I mean, when I think back, it's just remarkable that back in the mid-1960s, this woman started offering love in this way. In March of this year, 2017, when I heard about the shooting of the Indian man in Kansas in what has since been described as a hate crime, I thought really hard about Val. The fact that 50 years ago she would model love and grace in her so natural and effortless way, and how beautiful that ended up being for my family.

There are so many, so many mutual small acts that kind of went from there.


The two families in 1969 in Lawrence, Kansas.

The first Christmas, my brother in his grade school class won their class Christmas tree to take home over Christmas break and it seemed kind of magical. Then we -- this Hindu family in Kansas -- had a real Christmas tree :) I think we laugh about it now, and I joke, "I'm sure that was not an accident that he won the Christmas tree.” Anyway back then it felt magical. But we didn't know what to do with it.

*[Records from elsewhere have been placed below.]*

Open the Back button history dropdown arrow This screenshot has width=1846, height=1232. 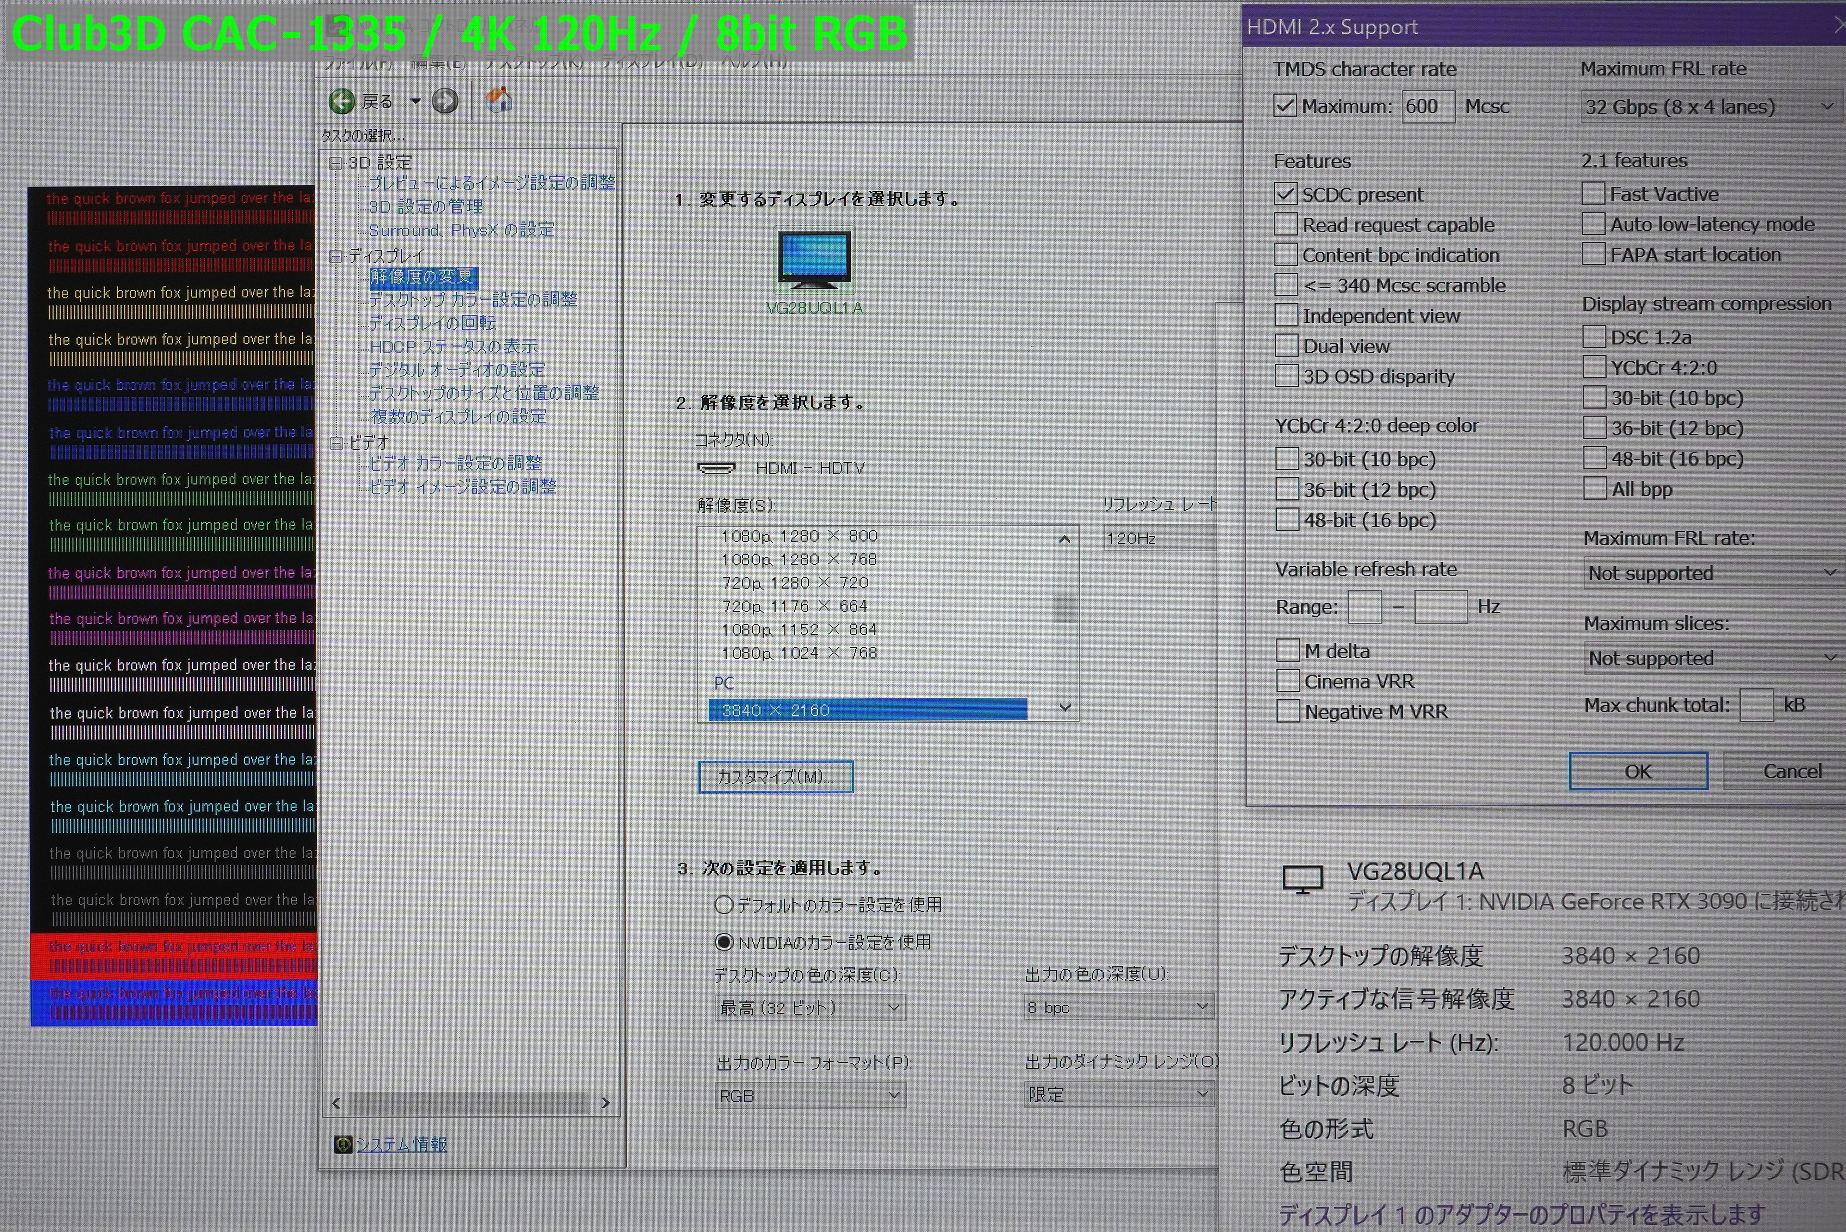pyautogui.click(x=415, y=101)
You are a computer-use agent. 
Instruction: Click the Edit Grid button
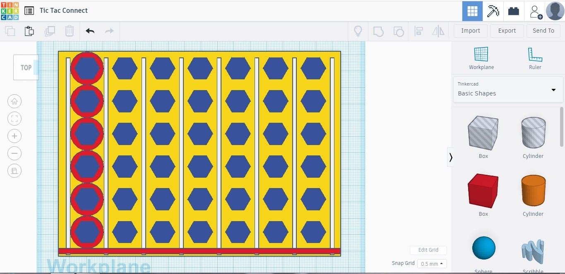click(x=428, y=250)
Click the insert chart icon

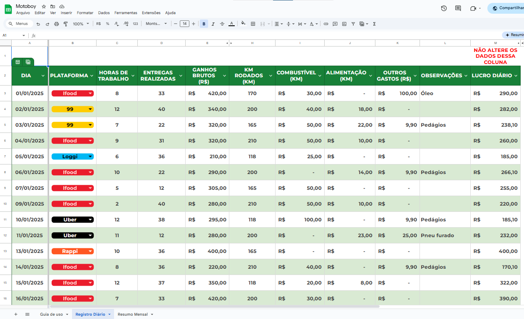click(344, 24)
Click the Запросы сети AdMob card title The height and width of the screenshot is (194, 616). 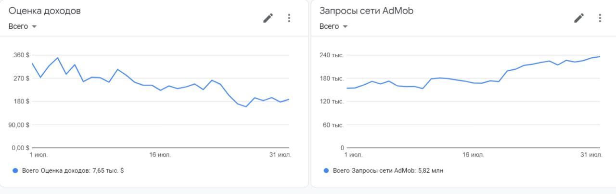point(366,11)
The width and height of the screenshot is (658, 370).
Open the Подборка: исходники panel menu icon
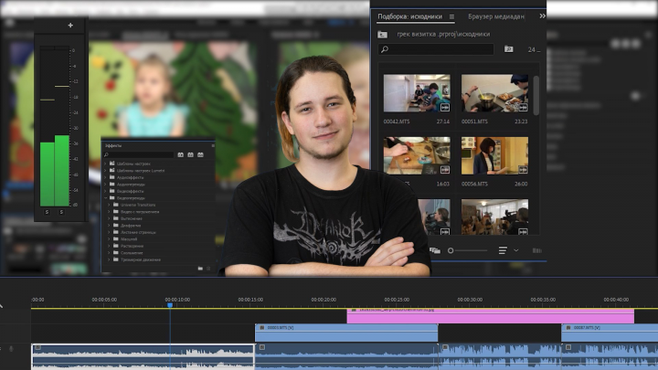click(x=451, y=16)
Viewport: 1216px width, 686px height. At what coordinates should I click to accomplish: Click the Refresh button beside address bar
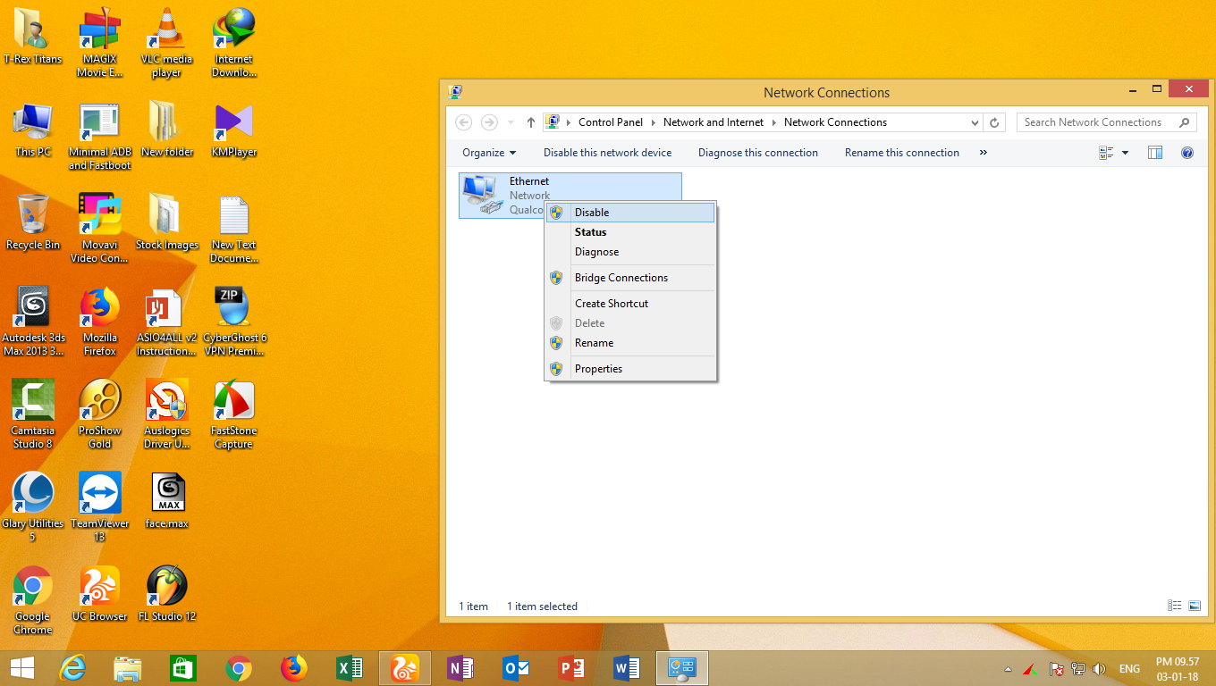[994, 122]
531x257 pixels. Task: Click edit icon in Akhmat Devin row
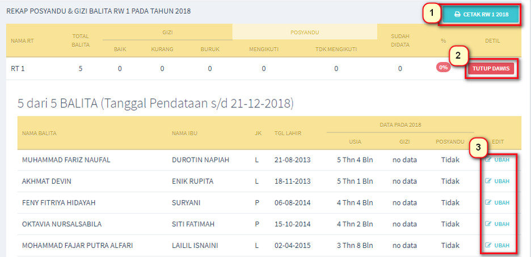488,181
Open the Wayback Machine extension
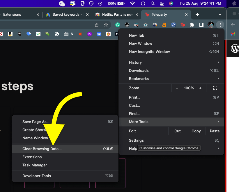239x192 pixels. pos(127,25)
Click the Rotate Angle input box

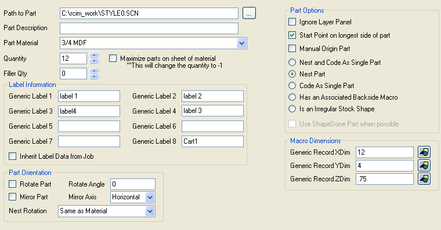click(133, 184)
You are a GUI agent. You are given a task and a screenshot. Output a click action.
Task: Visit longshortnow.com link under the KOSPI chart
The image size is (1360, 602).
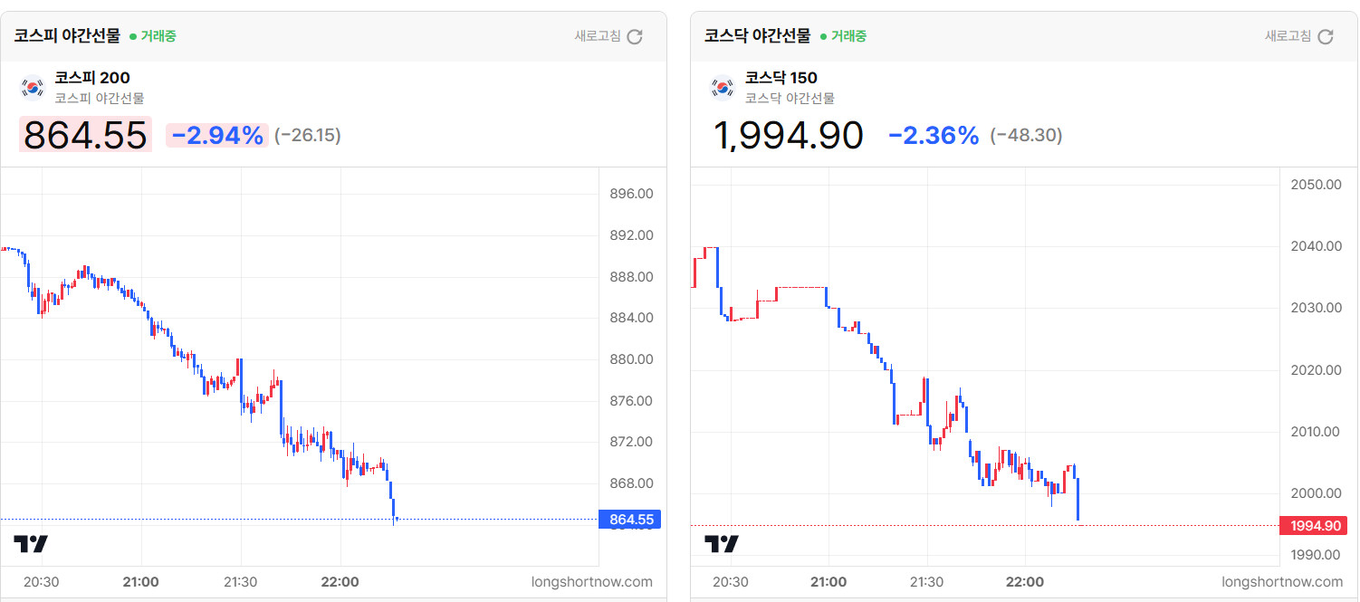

We put up this Christmas tree, but weren’t familiar with the customs about it. Val came swooping in on Christmas Eve that year with gifts to fill the space under the tree! She was Santa that year, and when we woke up, it was just unbelievable. At that point, we had just been in the country a short while. And to this day, the stockings Val gifted to us for our first Christmas in America are the stockings that we display every Christmas!

There are all these beautiful stories.

I just learned today that she passed on yesterday. Over the years, our families kept in touch, but we didn't see each other all that often. Perhaps just once a decade. Over time, she and her husband were quite frail, and they couldn't travel. So our in-person contact increasingly became less. But the emotional feelings and connection always remained strong and the kids remained in touch.

And the really remarkable thing is that my mother -- just ten days ago, my mother suddenly had the intuition, "I need to go see Val" and she and my Dad went to visit her quite spontaneously. They had no particular reason to. Val wasn't ill. She was just, you know, growing increasingly frail. But it was just this incredible intuition that my mother had, and the beauty is that she and my Dad were able to spend time with Val and enjoy one final visit just very recently. And then I heard today that Val just passed on.

We're just really grateful for the small blessings, the small graces, that our families exchanged and enjoyed over the years.

 

Preeta Bansal is a ServiceSpace volunteer and anchor for Awakin Calls. A gifted lawyer, senior policy advisor, lecturer and more, she is currently focused on heart-centered approaches to social change.